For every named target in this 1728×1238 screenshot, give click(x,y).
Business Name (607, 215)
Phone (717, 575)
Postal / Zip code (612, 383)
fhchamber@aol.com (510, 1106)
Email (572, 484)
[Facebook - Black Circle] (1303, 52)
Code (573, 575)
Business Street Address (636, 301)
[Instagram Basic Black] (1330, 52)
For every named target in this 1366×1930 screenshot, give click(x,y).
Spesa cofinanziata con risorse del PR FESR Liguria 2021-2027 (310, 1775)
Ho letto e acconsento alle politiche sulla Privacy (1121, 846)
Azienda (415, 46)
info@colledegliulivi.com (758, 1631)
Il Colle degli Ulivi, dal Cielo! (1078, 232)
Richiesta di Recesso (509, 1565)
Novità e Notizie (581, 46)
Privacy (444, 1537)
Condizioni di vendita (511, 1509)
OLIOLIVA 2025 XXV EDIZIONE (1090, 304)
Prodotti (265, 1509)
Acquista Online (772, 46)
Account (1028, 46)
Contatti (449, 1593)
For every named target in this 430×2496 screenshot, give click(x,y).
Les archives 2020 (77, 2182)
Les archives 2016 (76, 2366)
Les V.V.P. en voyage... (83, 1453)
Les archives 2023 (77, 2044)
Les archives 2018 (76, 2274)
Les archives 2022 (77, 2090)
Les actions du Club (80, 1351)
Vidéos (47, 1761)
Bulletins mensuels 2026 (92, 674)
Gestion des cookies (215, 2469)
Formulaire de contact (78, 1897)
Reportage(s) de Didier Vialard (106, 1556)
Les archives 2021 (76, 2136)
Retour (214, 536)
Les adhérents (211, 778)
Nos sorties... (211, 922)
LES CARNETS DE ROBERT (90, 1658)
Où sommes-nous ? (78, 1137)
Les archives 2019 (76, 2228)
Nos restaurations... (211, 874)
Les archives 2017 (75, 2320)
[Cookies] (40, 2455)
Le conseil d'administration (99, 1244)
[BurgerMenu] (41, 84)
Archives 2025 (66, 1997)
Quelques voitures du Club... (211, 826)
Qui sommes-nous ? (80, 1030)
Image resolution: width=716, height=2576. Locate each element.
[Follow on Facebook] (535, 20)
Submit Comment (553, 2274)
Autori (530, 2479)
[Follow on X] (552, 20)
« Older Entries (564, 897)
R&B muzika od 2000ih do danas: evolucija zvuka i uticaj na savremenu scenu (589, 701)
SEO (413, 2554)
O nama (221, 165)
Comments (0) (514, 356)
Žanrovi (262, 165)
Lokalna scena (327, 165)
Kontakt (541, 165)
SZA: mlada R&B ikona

################

Aim of the exercise:
Scan the material for lines holding the word "this", count them, and give the result alone.

Result of the task:
3